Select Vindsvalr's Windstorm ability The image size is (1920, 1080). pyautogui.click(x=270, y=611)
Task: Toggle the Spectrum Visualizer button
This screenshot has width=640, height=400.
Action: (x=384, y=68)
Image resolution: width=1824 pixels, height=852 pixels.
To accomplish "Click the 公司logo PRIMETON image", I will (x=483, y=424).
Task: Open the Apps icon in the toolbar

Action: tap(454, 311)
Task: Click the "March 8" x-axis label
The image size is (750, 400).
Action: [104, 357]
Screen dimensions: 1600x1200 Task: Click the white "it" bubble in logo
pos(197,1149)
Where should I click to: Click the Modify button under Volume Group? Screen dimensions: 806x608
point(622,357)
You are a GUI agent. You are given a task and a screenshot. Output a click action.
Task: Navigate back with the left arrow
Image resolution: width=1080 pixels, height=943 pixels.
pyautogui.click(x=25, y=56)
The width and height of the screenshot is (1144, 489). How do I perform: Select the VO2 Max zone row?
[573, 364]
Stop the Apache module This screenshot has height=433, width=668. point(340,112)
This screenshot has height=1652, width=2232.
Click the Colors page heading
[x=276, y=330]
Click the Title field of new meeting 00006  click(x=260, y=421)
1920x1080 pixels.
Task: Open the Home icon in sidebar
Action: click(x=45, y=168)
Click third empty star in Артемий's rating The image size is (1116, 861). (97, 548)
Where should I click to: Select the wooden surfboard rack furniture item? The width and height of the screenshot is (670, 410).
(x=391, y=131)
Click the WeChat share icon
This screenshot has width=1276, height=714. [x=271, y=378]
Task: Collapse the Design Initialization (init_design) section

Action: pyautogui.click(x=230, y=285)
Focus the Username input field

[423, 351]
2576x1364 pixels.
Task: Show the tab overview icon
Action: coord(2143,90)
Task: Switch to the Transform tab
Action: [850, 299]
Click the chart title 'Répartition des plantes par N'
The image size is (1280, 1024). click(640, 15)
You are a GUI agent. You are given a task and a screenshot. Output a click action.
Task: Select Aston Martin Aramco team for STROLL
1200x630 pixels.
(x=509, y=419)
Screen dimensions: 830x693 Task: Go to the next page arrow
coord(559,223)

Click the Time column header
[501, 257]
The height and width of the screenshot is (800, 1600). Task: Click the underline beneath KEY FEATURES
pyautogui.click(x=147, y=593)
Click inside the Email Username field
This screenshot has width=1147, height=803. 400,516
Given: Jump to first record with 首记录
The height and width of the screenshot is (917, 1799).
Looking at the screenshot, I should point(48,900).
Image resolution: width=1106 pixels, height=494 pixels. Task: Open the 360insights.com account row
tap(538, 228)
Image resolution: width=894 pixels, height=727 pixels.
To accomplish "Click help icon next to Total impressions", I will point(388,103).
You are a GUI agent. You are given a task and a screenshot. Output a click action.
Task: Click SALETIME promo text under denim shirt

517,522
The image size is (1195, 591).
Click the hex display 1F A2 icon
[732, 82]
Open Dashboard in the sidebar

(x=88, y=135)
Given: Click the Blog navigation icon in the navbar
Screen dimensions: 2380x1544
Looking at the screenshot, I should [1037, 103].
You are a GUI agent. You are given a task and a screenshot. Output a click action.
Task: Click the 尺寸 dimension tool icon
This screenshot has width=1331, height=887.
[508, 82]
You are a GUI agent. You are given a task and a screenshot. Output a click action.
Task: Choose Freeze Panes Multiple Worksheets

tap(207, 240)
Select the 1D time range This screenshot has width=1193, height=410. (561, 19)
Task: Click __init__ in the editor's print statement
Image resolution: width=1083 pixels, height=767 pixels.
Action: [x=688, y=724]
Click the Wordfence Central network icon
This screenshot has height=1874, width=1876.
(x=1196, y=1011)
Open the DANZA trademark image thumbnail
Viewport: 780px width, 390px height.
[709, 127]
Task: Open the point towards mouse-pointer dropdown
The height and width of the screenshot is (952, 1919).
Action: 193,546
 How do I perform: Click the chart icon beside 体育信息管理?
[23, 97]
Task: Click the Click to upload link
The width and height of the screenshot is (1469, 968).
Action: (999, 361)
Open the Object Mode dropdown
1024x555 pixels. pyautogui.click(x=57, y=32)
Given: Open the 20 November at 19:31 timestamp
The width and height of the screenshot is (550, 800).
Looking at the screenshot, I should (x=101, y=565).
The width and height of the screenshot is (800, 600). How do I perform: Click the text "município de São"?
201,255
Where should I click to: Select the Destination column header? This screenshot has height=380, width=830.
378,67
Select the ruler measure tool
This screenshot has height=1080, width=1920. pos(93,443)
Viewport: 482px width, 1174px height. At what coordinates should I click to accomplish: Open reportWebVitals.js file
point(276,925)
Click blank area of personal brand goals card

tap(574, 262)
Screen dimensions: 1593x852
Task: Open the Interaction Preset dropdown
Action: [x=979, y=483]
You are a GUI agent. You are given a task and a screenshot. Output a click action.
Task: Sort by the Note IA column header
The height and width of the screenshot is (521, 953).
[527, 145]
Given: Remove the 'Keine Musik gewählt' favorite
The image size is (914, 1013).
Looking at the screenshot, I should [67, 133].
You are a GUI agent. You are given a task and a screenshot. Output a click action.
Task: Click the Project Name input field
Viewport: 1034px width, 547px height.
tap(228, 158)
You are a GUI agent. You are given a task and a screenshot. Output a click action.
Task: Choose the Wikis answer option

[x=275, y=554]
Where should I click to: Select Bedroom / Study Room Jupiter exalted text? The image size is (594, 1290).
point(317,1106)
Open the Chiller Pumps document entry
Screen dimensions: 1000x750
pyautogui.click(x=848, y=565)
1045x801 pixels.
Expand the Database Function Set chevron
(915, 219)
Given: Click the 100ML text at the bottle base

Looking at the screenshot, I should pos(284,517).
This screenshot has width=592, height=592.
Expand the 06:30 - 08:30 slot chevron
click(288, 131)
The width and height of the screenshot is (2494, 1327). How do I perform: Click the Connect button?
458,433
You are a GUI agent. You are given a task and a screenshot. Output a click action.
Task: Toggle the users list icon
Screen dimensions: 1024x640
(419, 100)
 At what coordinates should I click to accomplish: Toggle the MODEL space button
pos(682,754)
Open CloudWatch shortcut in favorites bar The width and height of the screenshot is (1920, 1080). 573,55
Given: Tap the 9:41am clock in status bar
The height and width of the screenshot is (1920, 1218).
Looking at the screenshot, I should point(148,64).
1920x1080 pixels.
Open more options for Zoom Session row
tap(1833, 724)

______

Problem to work on => Show every line of the listing above that contains the word "arrow".

Response =>
Task: Navigate back with the left arrow
Screen dimensions: 830x693 Task: Go to the next page arrow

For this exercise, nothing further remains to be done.